Karl Immermanns satirisch-humoristisches Versepos „Tulifäntchen“ ist ohne Frage ein Meisterwerk; seine anderen Verstexte fallen dagegen bemerkbar ab. Hier aber trotzdem einige Distichen aus „Reizende Weisheit“! Das ist ein Gespräch zwischen dem „Ich“ und „Rosalie“:
Gestern fragte sie mich: „Du bist so schweigsam, du küssest
Viel zu wenig, mein Freund – ward dir die Liebe zum Schmerz?“
„Teure“, sagt‘ ich, „die Liebe ist Lust und der ewigen Schönheit
Herrlichprangendes Kind, Knospe und Blüte und Frucht.
Sprich, was soll sie bei uns?
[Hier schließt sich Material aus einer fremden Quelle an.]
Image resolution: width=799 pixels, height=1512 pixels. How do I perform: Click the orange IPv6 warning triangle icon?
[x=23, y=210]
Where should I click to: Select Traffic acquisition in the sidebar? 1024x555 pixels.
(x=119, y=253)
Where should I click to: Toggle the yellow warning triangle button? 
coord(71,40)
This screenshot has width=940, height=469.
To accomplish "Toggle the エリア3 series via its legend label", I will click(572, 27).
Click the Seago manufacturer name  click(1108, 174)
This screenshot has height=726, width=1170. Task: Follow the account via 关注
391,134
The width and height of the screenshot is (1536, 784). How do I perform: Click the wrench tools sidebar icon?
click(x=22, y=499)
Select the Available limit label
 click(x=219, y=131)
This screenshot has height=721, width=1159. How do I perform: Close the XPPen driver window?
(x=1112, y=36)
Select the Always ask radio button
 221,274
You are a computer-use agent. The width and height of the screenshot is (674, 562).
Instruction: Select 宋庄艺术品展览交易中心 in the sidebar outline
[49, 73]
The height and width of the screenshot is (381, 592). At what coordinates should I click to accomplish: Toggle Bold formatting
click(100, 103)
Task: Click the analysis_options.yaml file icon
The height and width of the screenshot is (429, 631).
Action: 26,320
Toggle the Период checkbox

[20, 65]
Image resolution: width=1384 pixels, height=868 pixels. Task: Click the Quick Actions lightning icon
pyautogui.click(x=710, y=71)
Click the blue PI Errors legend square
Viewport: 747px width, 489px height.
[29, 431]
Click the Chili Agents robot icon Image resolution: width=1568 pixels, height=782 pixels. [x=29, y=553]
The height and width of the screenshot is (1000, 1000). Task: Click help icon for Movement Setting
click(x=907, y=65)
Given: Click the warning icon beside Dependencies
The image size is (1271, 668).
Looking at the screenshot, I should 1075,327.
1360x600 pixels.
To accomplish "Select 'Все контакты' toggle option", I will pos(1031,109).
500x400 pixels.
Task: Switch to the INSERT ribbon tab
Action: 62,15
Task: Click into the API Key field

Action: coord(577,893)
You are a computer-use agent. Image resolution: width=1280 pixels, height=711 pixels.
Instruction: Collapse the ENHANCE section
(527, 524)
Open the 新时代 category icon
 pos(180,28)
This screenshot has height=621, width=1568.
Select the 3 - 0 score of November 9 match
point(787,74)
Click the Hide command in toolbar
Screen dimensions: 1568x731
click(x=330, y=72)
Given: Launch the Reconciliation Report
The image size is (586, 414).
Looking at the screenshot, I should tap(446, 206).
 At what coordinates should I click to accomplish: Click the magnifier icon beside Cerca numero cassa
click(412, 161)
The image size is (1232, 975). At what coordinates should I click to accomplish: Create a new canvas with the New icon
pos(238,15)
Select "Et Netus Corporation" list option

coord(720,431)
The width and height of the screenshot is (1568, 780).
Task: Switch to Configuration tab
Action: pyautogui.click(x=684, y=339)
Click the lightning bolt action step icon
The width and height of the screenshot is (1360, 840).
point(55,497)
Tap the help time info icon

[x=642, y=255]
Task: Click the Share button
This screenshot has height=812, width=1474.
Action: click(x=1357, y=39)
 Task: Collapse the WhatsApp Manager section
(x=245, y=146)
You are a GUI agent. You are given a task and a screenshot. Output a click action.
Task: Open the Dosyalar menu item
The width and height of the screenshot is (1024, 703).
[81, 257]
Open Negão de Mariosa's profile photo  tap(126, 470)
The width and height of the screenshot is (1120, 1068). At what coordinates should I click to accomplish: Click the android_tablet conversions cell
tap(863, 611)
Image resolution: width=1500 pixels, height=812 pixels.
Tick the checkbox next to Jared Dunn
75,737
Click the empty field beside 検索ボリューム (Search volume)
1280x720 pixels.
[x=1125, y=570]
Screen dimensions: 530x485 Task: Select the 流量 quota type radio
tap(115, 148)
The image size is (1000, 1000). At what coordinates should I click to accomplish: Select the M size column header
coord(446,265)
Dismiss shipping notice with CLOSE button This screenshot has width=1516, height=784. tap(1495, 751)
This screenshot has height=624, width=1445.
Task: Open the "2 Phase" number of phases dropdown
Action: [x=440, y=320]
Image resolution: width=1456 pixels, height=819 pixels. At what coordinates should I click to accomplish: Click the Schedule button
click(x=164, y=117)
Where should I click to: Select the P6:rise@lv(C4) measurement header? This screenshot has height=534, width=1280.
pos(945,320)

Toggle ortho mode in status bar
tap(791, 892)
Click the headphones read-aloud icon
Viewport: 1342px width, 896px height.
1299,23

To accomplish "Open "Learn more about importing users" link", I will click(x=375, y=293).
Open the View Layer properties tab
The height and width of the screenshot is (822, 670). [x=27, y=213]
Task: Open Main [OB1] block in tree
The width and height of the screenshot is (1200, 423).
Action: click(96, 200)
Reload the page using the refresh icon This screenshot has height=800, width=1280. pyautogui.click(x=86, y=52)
Was soll das zarte Geheimnis
In der ernüchterten Zeit, in der entgötterten Welt?
Siehe, drum weinet aus mir die sich selber beweinende Liebe,
Eros weinet aus mir, der die Verbannung beklagt.“
Und noch ein gutes Stück so weiter, bis Rosalie dem Gejammere ein Ende setzt:
„Lieblich schauet die Rose der Lust aus der atmenden Lippe,
Pflücke sie, eh‘ sie verwelkt, küsse mich, grübelnder Freund!“
Wie ernst das gemeint war, als es geschrieben wurde, ist mir nicht ganz klar; heute wirkt es unausweichlich komisch … Aber, wie immer: Wenn etwas entschlossen und unbeirrt durchgehalten und umgesetzt wird, gewinnt es Überzeugungskraft, sei es auch noch so albern oder sonstwie unpassend. Die gewählte Form, das Distichon, und die erkennbare Sicherheit in der Versgestaltung tragen dazu sicher bei!